FCC Source: Prohibition on Exclusive Ks to Sunset
FCC chairman Julius Genachowski circulated an order on Friday declining to renew the prohibition on exclusive contracts for another five years, according to a highly placed source.
Friday marked three weeks before the FCC's Oct. 5 deadline to weigh in on the rules. The commissioners must all still vote on the item, which some staffers had not read at press time.
In launching its review of the rules last March, the FCC pondered dropping the outright ban but retaining access mandates for satellite-delivered regional sports nets and other unique programming for which the FCC decides there is no substitute.

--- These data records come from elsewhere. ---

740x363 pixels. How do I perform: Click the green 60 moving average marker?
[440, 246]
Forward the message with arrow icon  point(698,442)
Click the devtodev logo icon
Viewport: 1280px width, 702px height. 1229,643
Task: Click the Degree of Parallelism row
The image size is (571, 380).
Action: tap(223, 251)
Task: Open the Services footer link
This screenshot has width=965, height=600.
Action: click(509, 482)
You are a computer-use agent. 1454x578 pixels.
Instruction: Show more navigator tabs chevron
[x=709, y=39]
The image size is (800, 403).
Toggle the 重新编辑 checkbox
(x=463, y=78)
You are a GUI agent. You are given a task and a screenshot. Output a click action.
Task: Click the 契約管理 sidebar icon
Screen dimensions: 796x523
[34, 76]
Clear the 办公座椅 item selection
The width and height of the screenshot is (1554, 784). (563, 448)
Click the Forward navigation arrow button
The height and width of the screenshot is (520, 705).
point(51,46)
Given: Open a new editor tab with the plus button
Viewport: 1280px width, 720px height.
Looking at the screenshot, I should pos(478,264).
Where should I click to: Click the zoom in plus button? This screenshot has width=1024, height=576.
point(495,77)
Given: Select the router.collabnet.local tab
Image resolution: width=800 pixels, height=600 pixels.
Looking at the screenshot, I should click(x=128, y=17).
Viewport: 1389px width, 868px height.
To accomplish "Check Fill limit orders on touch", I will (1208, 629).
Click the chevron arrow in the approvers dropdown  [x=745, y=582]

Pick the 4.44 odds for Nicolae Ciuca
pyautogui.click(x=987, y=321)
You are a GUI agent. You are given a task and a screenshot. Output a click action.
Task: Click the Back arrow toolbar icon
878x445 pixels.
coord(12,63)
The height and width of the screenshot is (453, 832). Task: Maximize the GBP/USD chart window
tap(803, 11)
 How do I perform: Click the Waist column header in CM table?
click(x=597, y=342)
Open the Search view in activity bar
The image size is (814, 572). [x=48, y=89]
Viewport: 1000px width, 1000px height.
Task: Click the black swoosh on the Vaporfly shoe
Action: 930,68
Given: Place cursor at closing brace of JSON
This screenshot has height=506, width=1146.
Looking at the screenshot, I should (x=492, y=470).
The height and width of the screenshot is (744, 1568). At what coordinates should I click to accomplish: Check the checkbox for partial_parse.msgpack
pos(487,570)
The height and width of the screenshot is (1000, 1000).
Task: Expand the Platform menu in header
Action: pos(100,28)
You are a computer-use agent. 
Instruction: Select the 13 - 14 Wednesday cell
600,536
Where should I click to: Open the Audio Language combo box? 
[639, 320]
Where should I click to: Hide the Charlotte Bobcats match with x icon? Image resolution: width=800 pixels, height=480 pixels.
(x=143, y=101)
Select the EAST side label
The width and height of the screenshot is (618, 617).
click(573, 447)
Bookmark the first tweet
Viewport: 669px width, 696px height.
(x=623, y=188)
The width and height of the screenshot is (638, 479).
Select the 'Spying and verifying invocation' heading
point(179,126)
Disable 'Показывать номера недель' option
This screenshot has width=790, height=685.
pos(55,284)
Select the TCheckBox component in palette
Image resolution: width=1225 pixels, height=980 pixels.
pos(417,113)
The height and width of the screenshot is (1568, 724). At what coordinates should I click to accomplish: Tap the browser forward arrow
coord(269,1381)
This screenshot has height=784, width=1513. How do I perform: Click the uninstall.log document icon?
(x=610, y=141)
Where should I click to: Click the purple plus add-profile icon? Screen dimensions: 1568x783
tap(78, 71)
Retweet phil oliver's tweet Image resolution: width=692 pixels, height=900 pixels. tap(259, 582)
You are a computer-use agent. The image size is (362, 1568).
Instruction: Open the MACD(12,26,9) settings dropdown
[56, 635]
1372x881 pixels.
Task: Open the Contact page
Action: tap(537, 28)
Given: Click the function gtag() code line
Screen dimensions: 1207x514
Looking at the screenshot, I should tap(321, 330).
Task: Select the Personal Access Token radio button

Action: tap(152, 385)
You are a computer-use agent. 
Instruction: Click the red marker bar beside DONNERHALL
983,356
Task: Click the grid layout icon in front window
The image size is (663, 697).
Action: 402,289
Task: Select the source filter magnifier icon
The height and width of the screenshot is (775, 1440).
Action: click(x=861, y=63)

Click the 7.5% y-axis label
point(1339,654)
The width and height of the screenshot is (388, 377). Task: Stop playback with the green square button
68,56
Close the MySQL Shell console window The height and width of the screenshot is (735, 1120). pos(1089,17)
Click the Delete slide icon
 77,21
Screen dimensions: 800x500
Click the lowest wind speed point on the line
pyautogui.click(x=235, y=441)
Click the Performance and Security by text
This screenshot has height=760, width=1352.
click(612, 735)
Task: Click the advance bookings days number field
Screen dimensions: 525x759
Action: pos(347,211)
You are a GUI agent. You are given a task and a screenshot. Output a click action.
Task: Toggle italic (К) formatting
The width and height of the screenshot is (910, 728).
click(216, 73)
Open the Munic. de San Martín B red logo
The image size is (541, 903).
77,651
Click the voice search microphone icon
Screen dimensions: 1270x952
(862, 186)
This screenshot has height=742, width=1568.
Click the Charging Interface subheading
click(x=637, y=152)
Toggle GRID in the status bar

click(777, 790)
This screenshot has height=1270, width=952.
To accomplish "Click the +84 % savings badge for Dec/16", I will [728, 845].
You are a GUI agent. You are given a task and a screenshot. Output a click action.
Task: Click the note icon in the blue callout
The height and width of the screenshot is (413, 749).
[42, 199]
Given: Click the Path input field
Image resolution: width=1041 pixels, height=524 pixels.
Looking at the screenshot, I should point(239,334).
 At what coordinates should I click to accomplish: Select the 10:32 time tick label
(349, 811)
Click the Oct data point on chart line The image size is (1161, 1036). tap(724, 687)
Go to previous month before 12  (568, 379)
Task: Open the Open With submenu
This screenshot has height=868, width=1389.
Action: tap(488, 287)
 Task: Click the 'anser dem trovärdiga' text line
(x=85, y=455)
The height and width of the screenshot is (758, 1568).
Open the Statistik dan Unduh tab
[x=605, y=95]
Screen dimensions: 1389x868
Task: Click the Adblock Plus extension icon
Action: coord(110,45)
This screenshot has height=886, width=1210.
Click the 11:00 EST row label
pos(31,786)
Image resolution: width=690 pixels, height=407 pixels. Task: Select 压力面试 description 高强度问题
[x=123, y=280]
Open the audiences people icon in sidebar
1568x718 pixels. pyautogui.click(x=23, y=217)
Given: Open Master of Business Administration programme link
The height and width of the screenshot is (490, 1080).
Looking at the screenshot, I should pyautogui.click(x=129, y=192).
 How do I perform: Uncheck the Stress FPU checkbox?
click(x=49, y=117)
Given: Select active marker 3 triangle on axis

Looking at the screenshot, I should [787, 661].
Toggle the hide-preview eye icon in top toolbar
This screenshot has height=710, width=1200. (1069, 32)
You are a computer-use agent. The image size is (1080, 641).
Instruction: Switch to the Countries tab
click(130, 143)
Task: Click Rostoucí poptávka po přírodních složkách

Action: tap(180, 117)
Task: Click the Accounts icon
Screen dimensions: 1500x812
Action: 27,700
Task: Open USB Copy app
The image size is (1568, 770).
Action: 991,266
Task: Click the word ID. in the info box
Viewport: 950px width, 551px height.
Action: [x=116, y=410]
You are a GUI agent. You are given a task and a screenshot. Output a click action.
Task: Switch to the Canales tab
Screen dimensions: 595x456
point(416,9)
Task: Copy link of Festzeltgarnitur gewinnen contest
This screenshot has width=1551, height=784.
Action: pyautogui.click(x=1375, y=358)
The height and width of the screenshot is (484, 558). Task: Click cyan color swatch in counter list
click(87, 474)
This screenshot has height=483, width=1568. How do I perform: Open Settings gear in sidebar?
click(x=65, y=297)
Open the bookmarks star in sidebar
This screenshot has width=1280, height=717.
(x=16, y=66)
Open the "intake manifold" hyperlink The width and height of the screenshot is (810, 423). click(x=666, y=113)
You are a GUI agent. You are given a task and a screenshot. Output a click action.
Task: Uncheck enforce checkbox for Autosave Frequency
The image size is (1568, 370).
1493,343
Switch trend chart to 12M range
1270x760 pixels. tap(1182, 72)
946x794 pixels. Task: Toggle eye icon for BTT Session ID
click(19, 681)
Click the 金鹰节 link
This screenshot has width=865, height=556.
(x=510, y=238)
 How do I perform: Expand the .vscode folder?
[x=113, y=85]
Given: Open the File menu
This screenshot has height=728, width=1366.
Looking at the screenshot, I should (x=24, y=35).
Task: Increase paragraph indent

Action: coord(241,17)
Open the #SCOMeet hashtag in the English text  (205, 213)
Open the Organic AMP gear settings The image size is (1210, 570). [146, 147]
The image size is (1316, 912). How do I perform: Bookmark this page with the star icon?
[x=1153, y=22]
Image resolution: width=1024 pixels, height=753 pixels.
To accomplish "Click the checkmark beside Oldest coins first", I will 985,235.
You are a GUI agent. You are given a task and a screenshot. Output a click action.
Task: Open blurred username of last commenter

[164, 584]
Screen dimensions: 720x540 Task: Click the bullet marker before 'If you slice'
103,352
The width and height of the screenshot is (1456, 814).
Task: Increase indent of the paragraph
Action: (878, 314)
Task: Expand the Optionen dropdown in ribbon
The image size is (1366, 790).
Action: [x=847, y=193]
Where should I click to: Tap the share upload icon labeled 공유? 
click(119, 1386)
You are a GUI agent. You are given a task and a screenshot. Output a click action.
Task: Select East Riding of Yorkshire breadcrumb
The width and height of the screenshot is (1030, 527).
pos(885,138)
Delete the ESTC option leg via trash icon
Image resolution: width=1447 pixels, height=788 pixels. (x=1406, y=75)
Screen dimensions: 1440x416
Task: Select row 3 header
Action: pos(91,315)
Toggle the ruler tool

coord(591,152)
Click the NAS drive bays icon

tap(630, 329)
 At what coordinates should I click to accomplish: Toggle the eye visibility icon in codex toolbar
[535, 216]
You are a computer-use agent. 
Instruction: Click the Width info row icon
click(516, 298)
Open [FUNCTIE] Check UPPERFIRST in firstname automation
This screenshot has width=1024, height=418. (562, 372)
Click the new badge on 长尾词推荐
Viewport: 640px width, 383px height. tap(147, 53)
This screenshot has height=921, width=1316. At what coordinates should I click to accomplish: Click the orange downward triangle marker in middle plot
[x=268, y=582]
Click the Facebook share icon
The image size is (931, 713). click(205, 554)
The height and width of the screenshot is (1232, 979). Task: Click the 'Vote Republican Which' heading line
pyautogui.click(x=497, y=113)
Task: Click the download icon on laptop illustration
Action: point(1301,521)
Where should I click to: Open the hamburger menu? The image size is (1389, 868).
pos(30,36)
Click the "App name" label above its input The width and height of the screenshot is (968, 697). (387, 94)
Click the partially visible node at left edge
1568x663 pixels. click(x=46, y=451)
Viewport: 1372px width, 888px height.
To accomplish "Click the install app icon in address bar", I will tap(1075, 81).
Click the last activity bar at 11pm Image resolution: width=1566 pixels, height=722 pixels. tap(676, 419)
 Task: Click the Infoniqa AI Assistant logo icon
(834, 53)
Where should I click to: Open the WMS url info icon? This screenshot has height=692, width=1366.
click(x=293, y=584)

The FCC chairman decided not to go that route, according to a source. Instead, as the commission said last March when teeing up its various options, it decided to "sunset the exclusive contract prohibition in its entirety and instead relying solely on existing protections." Specifially the case-by-case consideration of complaints about exclusive contracts under current prohibitions on "deceptive practices."
The FCC voted in 2007 to extend the rules five more years. Without that renewal, the rules sunset per congressional directive.
The program-access rules require that cable operator-owned programming networks be made available to satellite and wired competitors. Along with the program carriage rule, the access rules are 1992-era regulations of what was then, essentially, the only multichannel game in town.
Major cable operators, represented by the National Cable & Telecommunications Association, say the game has changed, and the rules need to be gone. The American Cable Association, whose members are typically the independents seeking access to unaffiliated programming, has been strongly defending the rules.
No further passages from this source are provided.